Quite often our special needs bubble becomes the norm and we easily forget the outside world.

Thankfully for this particular transition we had a great social worker who, on this occasion, agreed with my judgment, and was able to give enough information to the PIP team with an interview. But I know many who have not had this support and perhaps next time we might not be as fortunate. Because remember, in three years time you have to do it all again, just in case their disability has suddenly vanished!

Just when you get settled into college life that ‘transition’ word comes back around to bite you on the bum!

This time, Aiden had to move from children’s services to adult services. Again, Aiden was completely oblivious to this transition, but we weren’t! The work involved to ensure he received the right amount of support created a great deal of stress and uncertainty for us.

It’s a full time job caring for someone with autism, no matter how functional they may seem. It’s the work that goes on behind the scenes that enables a young person to function and become established within society. The most able people with Autism or Aspergers will have a dedicated, caring person behind them, refuelling them, organising them or supporting them emotionally.

This transition from child to adult services is massive! Getting it right is imperative to ensuring your child receives the support they need to help them in the real world throughout adulthood!

Those questions that flashed before me when Aiden was diagnosed are still there, although now he’s ‘technically’ an adult they’ve become the questions we are faced with answering today.

Will he ever be independent? Will he ever work? Will he ever move out?

I’ve come to realise that as a parent of a child with additional needs, it’s only me that can answer those questions. That’s because, actually it’s up to me to make the answers to all of them have successful outcomes.

Parents are the ones who make it happen. This is probably true for all children, even those without a disability, but it’s certainly the case when it comes to those with additional needs, like Aiden, because he can’t and never will be able to answer them.

Will he be independent? Well, that depends my meaning of independence. I believe Aiden is already very independent and this is something we promote and develop every single day. Will he be independent like you or I? No, I don’t believe he will. This isn’t me being pessimistic, this is the reality. His disability will always mean he’ll need support with many aspects of his life and actually, that’s ok.

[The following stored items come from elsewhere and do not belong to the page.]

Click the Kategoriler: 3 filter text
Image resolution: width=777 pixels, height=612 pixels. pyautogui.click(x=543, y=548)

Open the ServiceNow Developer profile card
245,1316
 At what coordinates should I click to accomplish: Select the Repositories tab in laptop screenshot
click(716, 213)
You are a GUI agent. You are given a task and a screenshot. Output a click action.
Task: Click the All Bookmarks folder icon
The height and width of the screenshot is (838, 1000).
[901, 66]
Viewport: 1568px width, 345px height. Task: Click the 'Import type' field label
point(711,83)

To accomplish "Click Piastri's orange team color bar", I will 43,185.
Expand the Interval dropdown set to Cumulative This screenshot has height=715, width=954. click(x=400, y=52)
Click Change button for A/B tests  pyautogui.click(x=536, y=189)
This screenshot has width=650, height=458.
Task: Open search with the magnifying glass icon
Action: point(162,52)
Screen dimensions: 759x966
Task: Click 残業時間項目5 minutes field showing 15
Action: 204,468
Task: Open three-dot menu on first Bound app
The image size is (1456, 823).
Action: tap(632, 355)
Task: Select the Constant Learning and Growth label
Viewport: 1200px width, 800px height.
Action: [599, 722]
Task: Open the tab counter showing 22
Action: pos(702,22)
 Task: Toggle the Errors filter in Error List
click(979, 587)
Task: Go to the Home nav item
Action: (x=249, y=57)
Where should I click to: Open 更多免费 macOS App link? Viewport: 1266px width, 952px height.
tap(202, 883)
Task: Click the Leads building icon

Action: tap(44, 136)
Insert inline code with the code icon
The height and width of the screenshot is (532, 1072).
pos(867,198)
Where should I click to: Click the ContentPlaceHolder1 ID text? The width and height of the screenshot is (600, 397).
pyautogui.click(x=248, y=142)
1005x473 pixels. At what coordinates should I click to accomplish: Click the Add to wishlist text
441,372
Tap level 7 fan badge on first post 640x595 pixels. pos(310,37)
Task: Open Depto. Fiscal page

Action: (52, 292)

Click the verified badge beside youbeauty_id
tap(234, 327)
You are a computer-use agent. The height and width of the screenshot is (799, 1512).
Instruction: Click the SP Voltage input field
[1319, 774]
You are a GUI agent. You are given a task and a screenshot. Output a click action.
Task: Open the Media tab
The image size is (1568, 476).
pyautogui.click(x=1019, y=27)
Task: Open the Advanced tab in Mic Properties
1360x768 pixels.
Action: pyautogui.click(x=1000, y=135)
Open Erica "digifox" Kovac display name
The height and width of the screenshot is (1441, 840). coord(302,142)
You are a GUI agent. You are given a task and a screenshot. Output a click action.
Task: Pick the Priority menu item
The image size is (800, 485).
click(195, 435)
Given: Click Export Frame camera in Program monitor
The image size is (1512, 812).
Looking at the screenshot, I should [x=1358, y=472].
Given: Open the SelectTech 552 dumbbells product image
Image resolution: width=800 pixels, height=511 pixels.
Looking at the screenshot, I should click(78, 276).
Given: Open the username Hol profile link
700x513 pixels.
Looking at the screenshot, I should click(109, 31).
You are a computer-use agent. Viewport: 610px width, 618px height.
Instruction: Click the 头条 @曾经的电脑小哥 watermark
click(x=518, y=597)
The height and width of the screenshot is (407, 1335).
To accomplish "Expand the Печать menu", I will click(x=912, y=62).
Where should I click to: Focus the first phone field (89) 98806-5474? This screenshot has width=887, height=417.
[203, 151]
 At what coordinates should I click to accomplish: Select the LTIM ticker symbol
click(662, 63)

Will he work? Well again, it depends what you see as work? For me, that’s having a job, be it paid or unpaid, that gives his life purpose and meaning. Yes, Aiden most definitely will work. As his parents, we’ll have to work incredibly hard to ensure he gets that working experience but together we’ll help him find something that plays to his areas of interest and skills so he can succeed and feel valued.

Will he ever move out? Again, I’d like to say that’s up to him, but the reality is, at the moment, it’s up to us. Does Aiden want to move out? Well, he doesn’t really understand the concept. He knows what moving out means but does not understand what that entails. He may learn this as he gets older and if he decides that’s something he’d like to explore, of course we will make that happen too, but right now we believe he’s not ready.

Whether you have a 2 year old or a 12 year old, those transitional years will be here before you know it.

So here’s the reality. No professional explains to you the process of transition and they definitely don’t tell you what support is available for you or your child.

So my advice? Speak to as many other parents as possible who have been through the system to find out what’s available. Make sure you know what other typical children are doing at the same age and gauge your support package around it.

And remember, YOU are the most important person in your child’s life because it’s YOU that makes it happen.